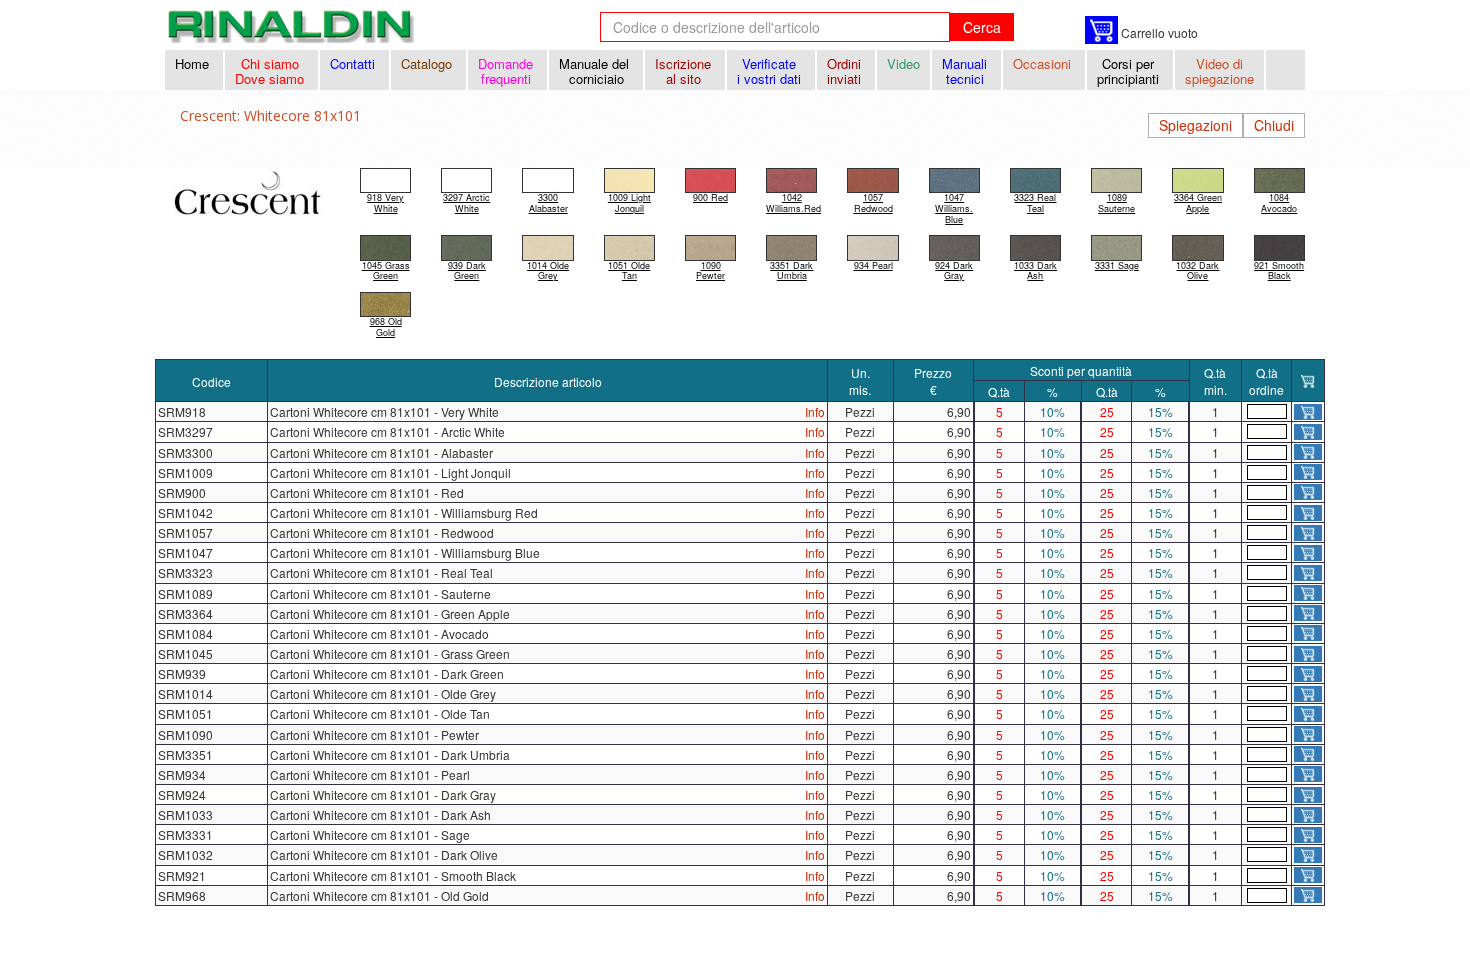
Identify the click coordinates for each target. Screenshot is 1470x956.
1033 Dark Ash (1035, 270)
--- --- ---
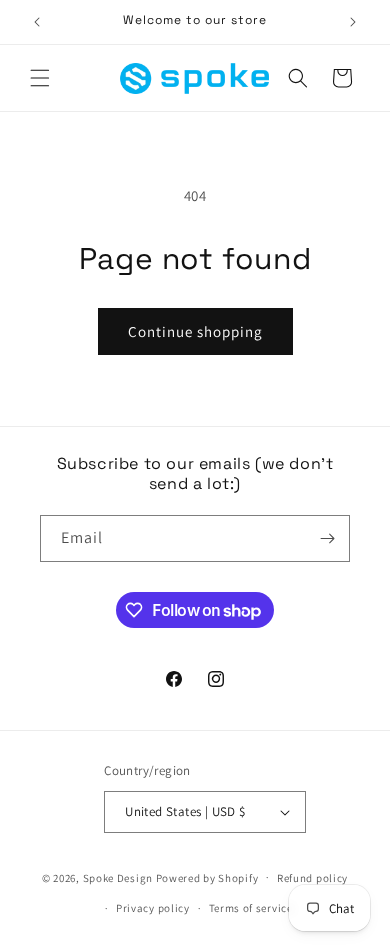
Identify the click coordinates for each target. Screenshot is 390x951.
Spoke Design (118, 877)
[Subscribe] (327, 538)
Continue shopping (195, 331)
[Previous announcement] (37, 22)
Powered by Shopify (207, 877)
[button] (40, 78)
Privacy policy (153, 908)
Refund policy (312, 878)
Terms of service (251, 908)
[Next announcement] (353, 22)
--- --- ---
In the data above, find the line that contains "[Subscribe] (327, 538)" and the line that contains "[Next announcement] (353, 22)". Repeat exactly those lines and every line between them, and only those.

### Result for this task
[Subscribe] (327, 538)
Continue shopping (195, 331)
[Previous announcement] (37, 22)
Powered by Shopify (207, 877)
[button] (40, 78)
Privacy policy (153, 908)
Refund policy (312, 878)
Terms of service (251, 908)
[Next announcement] (353, 22)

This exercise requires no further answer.